Collected data entries:
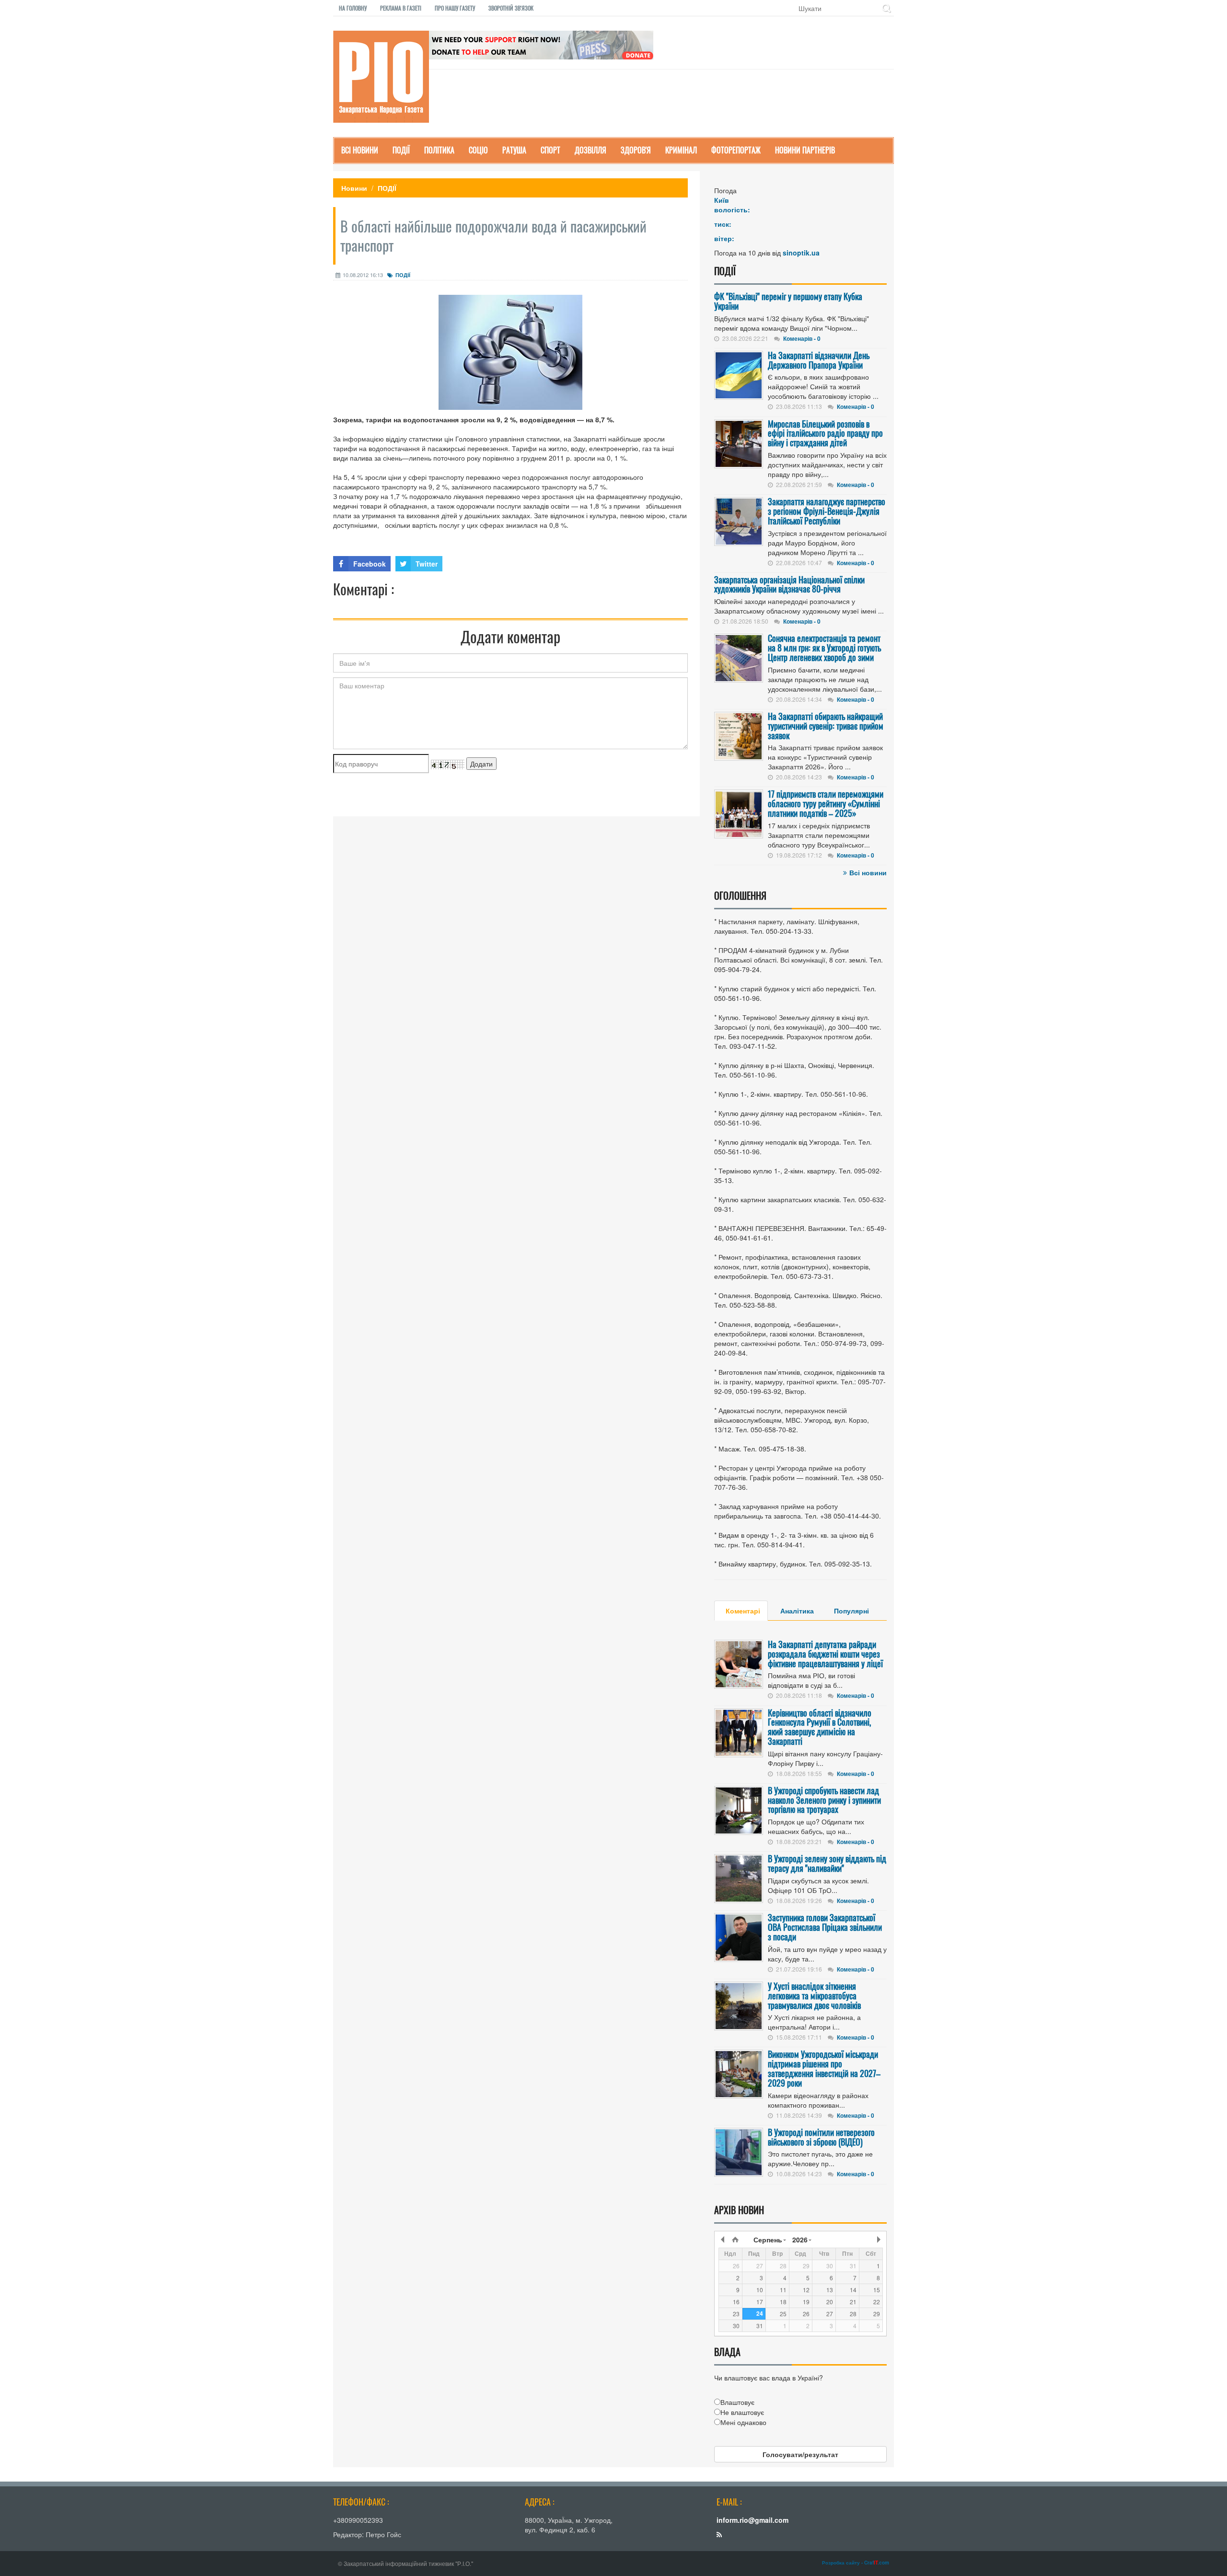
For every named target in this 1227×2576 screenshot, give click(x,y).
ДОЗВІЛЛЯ (590, 150)
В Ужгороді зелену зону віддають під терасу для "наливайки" (827, 1863)
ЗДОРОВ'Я (636, 150)
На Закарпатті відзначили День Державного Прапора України (818, 360)
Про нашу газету (455, 8)
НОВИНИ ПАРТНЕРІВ (805, 150)
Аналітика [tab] (797, 1610)
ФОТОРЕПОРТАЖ (736, 150)
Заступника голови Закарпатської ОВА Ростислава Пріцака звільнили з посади (825, 1927)
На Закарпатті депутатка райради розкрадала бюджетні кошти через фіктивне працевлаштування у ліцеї (825, 1654)
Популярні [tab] (851, 1610)
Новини (354, 188)
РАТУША (514, 150)
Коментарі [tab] (743, 1610)
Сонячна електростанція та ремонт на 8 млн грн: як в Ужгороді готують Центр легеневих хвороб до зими (824, 647)
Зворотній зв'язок (510, 8)
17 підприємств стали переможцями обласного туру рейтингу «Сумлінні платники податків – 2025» (825, 803)
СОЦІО (478, 150)
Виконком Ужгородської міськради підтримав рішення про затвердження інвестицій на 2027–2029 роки (824, 2068)
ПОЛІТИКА (439, 150)
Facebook (369, 564)
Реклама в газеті (400, 8)
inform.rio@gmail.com (752, 2520)
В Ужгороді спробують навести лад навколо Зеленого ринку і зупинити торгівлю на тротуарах (824, 1800)
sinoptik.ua (801, 252)
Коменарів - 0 (802, 338)
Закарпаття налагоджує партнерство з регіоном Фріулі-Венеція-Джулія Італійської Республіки (826, 511)
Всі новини (868, 872)
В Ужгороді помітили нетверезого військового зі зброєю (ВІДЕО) (821, 2137)
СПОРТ (550, 150)
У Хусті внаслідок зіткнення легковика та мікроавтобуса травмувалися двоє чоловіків (814, 1995)
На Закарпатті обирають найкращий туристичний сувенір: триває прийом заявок (825, 726)
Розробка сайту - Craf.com (855, 2562)
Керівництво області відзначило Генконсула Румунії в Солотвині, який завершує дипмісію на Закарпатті (819, 1726)
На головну (353, 8)
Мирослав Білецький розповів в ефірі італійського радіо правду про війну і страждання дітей (825, 433)
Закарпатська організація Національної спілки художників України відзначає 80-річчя (789, 584)
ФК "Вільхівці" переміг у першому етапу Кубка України (788, 301)
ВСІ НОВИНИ (359, 150)
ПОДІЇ (401, 150)
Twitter (427, 564)
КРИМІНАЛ (681, 150)
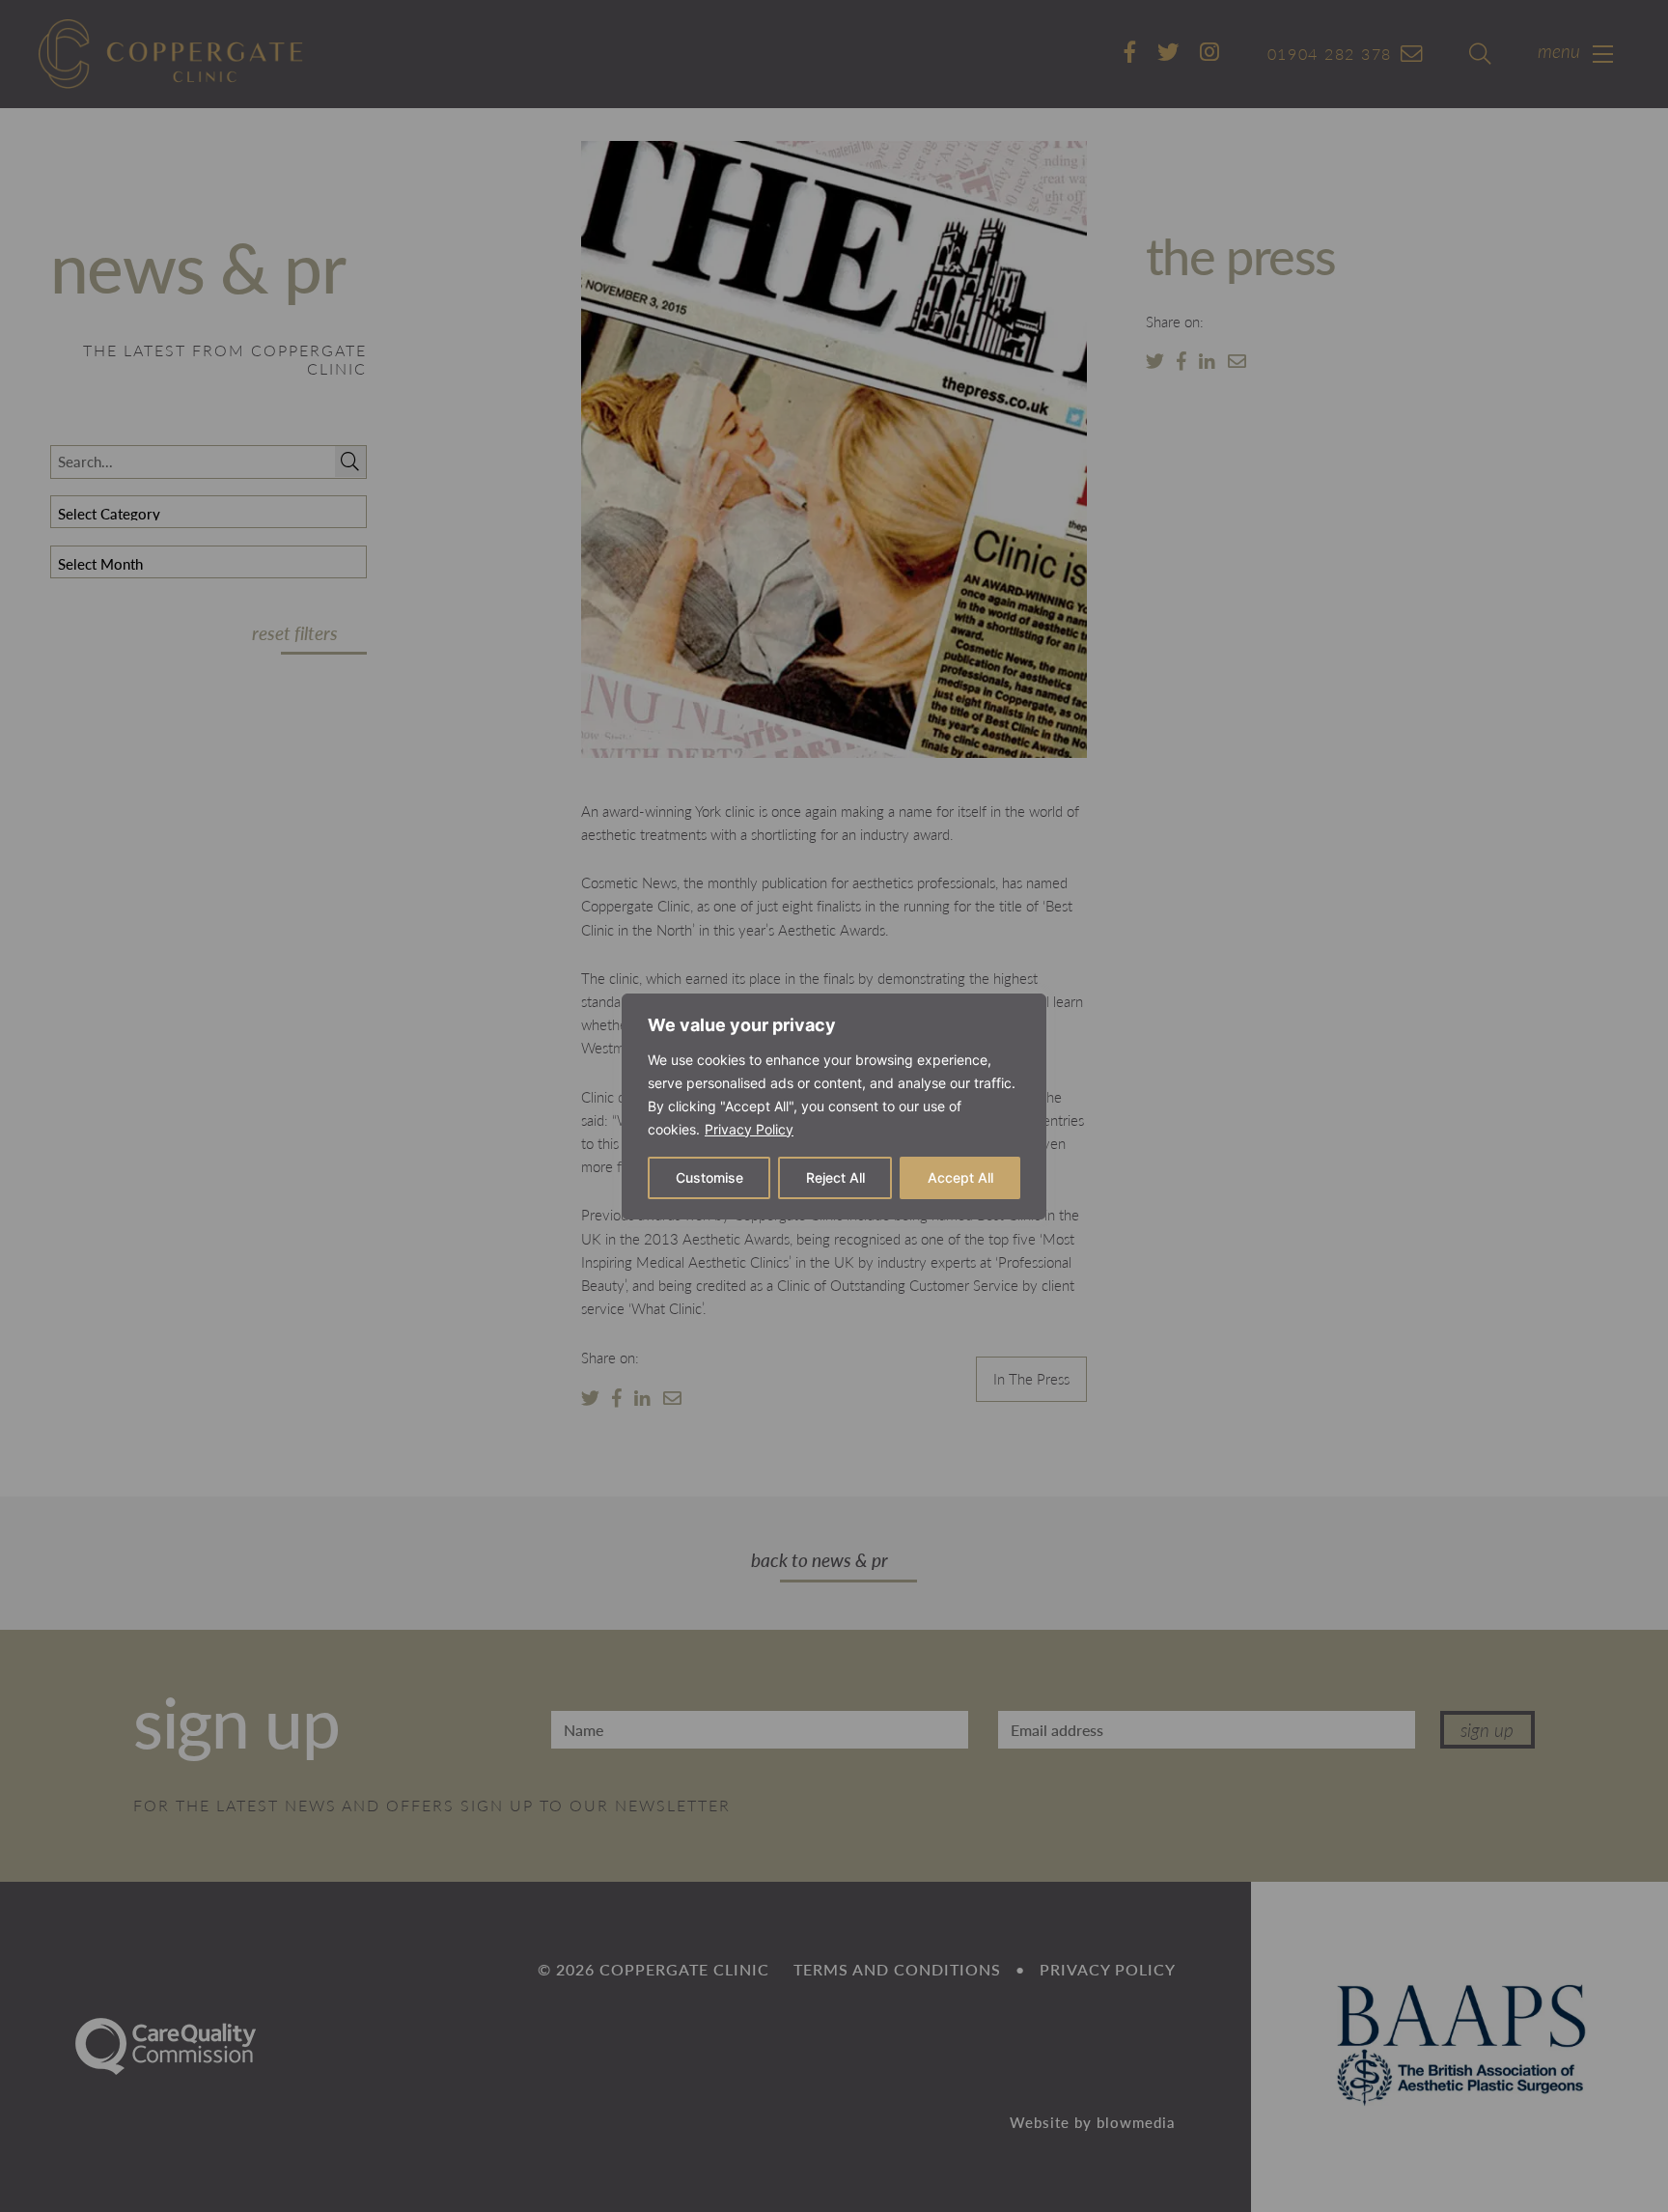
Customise (709, 1177)
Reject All (835, 1177)
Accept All (960, 1177)
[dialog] (834, 1106)
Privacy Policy (749, 1129)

### Work to complete
Leaving out only the pictures, retype every record exactly.

### Solution to this task
For every named target in this 1227×2576 screenshot, give click(x,y).
ДОЗВІЛЛЯ (590, 150)
В Ужгороді зелену зону віддають під терасу для "наливайки" (827, 1863)
ЗДОРОВ'Я (636, 150)
На Закарпатті відзначили День Державного Прапора України (818, 360)
Про нашу газету (455, 8)
НОВИНИ ПАРТНЕРІВ (805, 150)
Аналітика [tab] (797, 1610)
ФОТОРЕПОРТАЖ (736, 150)
Заступника голови Закарпатської ОВА Ростислава Пріцака звільнили з посади (825, 1927)
На Закарпатті депутатка райради розкрадала бюджетні кошти через фіктивне працевлаштування у ліцеї (825, 1654)
Популярні [tab] (851, 1610)
Новини (354, 188)
РАТУША (514, 150)
Коментарі [tab] (743, 1610)
Сонячна електростанція та ремонт на 8 млн грн: як в Ужгороді готують Центр легеневих хвороб до зими (824, 647)
Зворотній зв'язок (510, 8)
17 підприємств стали переможцями обласного туру рейтингу «Сумлінні платники податків – 2025» (825, 803)
СОЦІО (478, 150)
Виконком Ужгородської міськради підтримав рішення про затвердження інвестицій на 2027–2029 роки (824, 2068)
ПОЛІТИКА (439, 150)
Facebook (369, 564)
Реклама в газеті (400, 8)
inform.rio@gmail.com (752, 2520)
В Ужгороді спробують навести лад навколо Зеленого ринку і зупинити торгівлю на тротуарах (824, 1800)
sinoptik.ua (801, 252)
Коменарів - 0 (802, 338)
Закарпаття налагоджує партнерство з регіоном Фріулі-Венеція-Джулія Італійської Республіки (826, 511)
Всі новини (868, 872)
В Ужгороді помітили нетверезого військового зі зброєю (ВІДЕО) (821, 2137)
СПОРТ (550, 150)
У Хусті внаслідок зіткнення легковика та мікроавтобуса травмувалися двоє чоловіків (814, 1995)
На Закарпатті обирають найкращий туристичний сувенір: триває прийом заявок (825, 726)
Розробка сайту - Craf.com (855, 2562)
Керівництво області відзначило Генконсула Румунії в Солотвині, який завершує дипмісію на Закарпатті (819, 1726)
На головну (353, 8)
Мирослав Білецький розповів в ефірі італійського радіо правду про війну і страждання дітей (825, 433)
Закарпатська організація Національної спілки художників України відзначає 80-річчя (789, 584)
ФК "Вільхівці" переміг у першому етапу Кубка України (788, 301)
ВСІ НОВИНИ (359, 150)
ПОДІЇ (401, 150)
Twitter (427, 564)
КРИМІНАЛ (681, 150)
Customise (709, 1177)
Reject All (835, 1177)
Accept All (960, 1177)
[dialog] (834, 1106)
Privacy Policy (749, 1129)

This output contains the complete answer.